● **Work to be completed**
Output all records exactly.
*** Data listing Section Begins ***
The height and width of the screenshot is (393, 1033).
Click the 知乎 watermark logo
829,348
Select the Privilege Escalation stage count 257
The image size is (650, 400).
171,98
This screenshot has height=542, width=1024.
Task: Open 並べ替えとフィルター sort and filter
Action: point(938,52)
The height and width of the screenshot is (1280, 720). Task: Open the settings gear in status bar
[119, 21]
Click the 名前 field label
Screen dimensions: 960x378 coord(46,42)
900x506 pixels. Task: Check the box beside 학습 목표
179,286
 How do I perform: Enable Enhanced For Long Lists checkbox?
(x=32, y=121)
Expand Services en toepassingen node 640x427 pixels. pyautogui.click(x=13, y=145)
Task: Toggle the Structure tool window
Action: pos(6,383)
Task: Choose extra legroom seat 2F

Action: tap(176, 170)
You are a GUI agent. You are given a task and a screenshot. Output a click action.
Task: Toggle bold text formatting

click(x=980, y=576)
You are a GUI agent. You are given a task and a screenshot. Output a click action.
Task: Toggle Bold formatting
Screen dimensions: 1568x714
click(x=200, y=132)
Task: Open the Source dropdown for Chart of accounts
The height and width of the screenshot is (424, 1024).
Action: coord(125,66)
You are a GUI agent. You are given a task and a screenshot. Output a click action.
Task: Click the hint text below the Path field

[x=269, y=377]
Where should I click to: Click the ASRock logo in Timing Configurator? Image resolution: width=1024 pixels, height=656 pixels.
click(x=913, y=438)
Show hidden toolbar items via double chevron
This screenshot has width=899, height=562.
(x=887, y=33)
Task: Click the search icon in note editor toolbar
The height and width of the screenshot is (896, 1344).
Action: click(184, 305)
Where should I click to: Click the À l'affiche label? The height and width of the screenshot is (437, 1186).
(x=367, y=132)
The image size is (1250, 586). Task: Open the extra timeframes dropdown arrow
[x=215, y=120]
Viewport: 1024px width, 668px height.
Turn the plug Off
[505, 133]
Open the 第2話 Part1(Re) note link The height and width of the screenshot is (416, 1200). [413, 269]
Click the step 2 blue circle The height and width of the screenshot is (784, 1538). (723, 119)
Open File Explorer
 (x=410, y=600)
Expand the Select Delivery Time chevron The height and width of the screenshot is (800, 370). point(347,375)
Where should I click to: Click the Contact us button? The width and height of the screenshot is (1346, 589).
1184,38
*** Data listing Section Ends ***
● **Final answer**
The height and width of the screenshot is (393, 1033).
Click the 知乎 watermark logo
829,348
Select the Privilege Escalation stage count 257
The image size is (650, 400).
171,98
This screenshot has height=542, width=1024.
Task: Open 並べ替えとフィルター sort and filter
Action: point(938,52)
The height and width of the screenshot is (1280, 720). Task: Open the settings gear in status bar
[119, 21]
Click the 名前 field label
Screen dimensions: 960x378 coord(46,42)
900x506 pixels. Task: Check the box beside 학습 목표
179,286
 How do I perform: Enable Enhanced For Long Lists checkbox?
(x=32, y=121)
Expand Services en toepassingen node 640x427 pixels. pyautogui.click(x=13, y=145)
Task: Toggle the Structure tool window
Action: pos(6,383)
Task: Choose extra legroom seat 2F

Action: tap(176, 170)
You are a GUI agent. You are given a task and a screenshot. Output a click action.
Task: Toggle bold text formatting

click(x=980, y=576)
You are a GUI agent. You are given a task and a screenshot. Output a click action.
Task: Toggle Bold formatting
Screen dimensions: 1568x714
click(x=200, y=132)
Task: Open the Source dropdown for Chart of accounts
The height and width of the screenshot is (424, 1024).
Action: coord(125,66)
You are a GUI agent. You are given a task and a screenshot. Output a click action.
Task: Click the hint text below the Path field

[x=269, y=377]
Where should I click to: Click the ASRock logo in Timing Configurator? Image resolution: width=1024 pixels, height=656 pixels.
click(x=913, y=438)
Show hidden toolbar items via double chevron
This screenshot has width=899, height=562.
(x=887, y=33)
Task: Click the search icon in note editor toolbar
The height and width of the screenshot is (896, 1344).
Action: click(184, 305)
Where should I click to: Click the À l'affiche label? The height and width of the screenshot is (437, 1186).
(x=367, y=132)
The image size is (1250, 586). Task: Open the extra timeframes dropdown arrow
[x=215, y=120]
Viewport: 1024px width, 668px height.
Turn the plug Off
[505, 133]
Open the 第2話 Part1(Re) note link The height and width of the screenshot is (416, 1200). [413, 269]
Click the step 2 blue circle The height and width of the screenshot is (784, 1538). (723, 119)
Open File Explorer
 (x=410, y=600)
Expand the Select Delivery Time chevron The height and width of the screenshot is (800, 370). point(347,375)
Where should I click to: Click the Contact us button? The width and height of the screenshot is (1346, 589).
1184,38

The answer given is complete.